[Start of Attachment]
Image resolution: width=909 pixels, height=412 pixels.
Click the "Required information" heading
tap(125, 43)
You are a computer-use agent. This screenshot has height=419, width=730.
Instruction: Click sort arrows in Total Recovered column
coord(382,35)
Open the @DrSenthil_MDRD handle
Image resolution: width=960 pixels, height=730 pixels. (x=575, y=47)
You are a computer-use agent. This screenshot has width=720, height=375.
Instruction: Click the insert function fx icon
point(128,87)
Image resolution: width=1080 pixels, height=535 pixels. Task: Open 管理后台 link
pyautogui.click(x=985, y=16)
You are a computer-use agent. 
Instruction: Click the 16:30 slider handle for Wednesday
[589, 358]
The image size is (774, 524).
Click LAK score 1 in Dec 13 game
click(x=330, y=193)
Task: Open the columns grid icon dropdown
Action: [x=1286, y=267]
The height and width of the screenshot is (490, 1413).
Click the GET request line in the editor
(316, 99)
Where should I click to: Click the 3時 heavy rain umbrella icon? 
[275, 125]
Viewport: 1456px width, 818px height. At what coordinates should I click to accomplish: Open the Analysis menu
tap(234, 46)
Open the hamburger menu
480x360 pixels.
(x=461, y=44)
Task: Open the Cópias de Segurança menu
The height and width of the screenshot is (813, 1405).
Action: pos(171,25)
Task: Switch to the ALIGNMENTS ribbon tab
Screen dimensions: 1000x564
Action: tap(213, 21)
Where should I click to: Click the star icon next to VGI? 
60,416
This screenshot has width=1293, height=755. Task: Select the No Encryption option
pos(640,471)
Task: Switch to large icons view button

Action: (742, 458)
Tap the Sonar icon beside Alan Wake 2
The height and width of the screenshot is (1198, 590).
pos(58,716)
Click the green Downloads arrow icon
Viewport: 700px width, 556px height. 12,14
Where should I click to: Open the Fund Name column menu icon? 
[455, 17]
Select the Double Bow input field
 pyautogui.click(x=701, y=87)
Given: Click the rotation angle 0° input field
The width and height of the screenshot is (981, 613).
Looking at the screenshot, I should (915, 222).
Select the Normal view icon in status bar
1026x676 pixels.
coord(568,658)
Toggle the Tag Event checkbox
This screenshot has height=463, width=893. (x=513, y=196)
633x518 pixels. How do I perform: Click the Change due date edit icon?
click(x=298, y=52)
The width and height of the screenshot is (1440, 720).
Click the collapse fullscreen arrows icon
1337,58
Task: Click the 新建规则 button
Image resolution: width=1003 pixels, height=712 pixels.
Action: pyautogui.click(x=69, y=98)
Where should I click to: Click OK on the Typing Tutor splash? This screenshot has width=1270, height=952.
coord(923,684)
[End of Attachment]
* ACTIVITY
Every entry above needs to be quoted exactly.

* WRITTEN ANSWER
Image resolution: width=909 pixels, height=412 pixels.
Click the "Required information" heading
tap(125, 43)
You are a computer-use agent. This screenshot has height=419, width=730.
Instruction: Click sort arrows in Total Recovered column
coord(382,35)
Open the @DrSenthil_MDRD handle
Image resolution: width=960 pixels, height=730 pixels. (x=575, y=47)
You are a computer-use agent. This screenshot has width=720, height=375.
Instruction: Click the insert function fx icon
point(128,87)
Image resolution: width=1080 pixels, height=535 pixels. Task: Open 管理后台 link
pyautogui.click(x=985, y=16)
You are a computer-use agent. 
Instruction: Click the 16:30 slider handle for Wednesday
[589, 358]
The image size is (774, 524).
Click LAK score 1 in Dec 13 game
click(x=330, y=193)
Task: Open the columns grid icon dropdown
Action: [x=1286, y=267]
The height and width of the screenshot is (490, 1413).
Click the GET request line in the editor
(316, 99)
Where should I click to: Click the 3時 heavy rain umbrella icon? 
[275, 125]
Viewport: 1456px width, 818px height. At what coordinates should I click to accomplish: Open the Analysis menu
tap(234, 46)
Open the hamburger menu
480x360 pixels.
(x=461, y=44)
Task: Open the Cópias de Segurança menu
The height and width of the screenshot is (813, 1405).
Action: pos(171,25)
Task: Switch to the ALIGNMENTS ribbon tab
Screen dimensions: 1000x564
Action: tap(213, 21)
Where should I click to: Click the star icon next to VGI? 
60,416
This screenshot has width=1293, height=755. Task: Select the No Encryption option
pos(640,471)
Task: Switch to large icons view button

Action: (742, 458)
Tap the Sonar icon beside Alan Wake 2
The height and width of the screenshot is (1198, 590).
pos(58,716)
Click the green Downloads arrow icon
Viewport: 700px width, 556px height. 12,14
Where should I click to: Open the Fund Name column menu icon? 
[455, 17]
Select the Double Bow input field
 pyautogui.click(x=701, y=87)
Given: Click the rotation angle 0° input field
The width and height of the screenshot is (981, 613).
Looking at the screenshot, I should (915, 222).
Select the Normal view icon in status bar
1026x676 pixels.
coord(568,658)
Toggle the Tag Event checkbox
This screenshot has height=463, width=893. (x=513, y=196)
633x518 pixels. How do I perform: Click the Change due date edit icon?
click(x=298, y=52)
The width and height of the screenshot is (1440, 720).
Click the collapse fullscreen arrows icon
1337,58
Task: Click the 新建规则 button
Image resolution: width=1003 pixels, height=712 pixels.
Action: pyautogui.click(x=69, y=98)
Where should I click to: Click OK on the Typing Tutor splash? This screenshot has width=1270, height=952.
coord(923,684)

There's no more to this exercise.